The Reserve Bank is likely to keep interest rates unchanged in its quarterly monetary policy as there is little pressure on the central bank to further take liquidity easing measures, according to Moody's.
"The Reserve Bank of India is facing little—if any—pressure...March quarter GDP numbers show that India’s economy remained on a solid footing, and subsequent high-frequency data such as industrial production point to a brighter outlook," Moody's economy.Com said in a release.
It further said that at the upcoming quarterly meeting on July 28, the apex bank is also likely to keep reserve requirement ratio unchanged.
"The current relatively loose monetary policy setting will complement the fiscal stimulus by ensuring sufficient liquidity for expansionary projects that are expected to gather steam later in the year. Monetary policy takes time to filter through to the economy," Moody's economy.Com, the research arm of Moody's, said.
It added that as commercial banks had accepted deposits at high fixed rates in the latter half of 2008, they had been reluctant to immediately lower lending rates to mirror the series of official rate cuts.

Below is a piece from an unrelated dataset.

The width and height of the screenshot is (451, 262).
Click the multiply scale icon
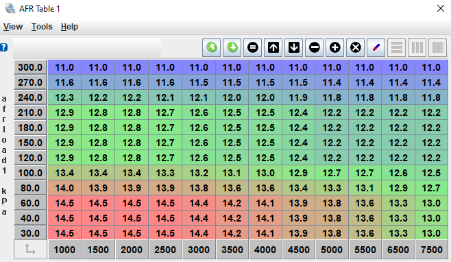[x=356, y=47]
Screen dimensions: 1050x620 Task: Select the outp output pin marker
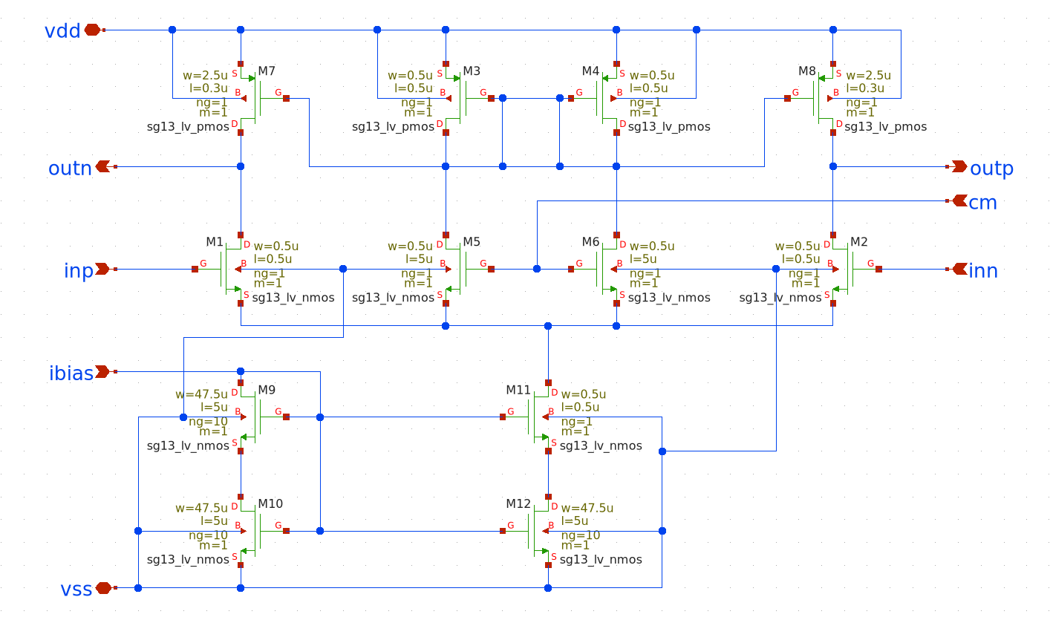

"However, as commercial banks gradually reprice these deposits as their terms expire, lending rates are expected to fall accordingly," it said.
Moody's further added that India’s stock market has witnessed a notable rise in net capital inflows, mainly due to improvement in the global investors' sentiment.
"The trend is likely to continue in the coming year, which will help to fund business expansion and strengthen the rupee," it said.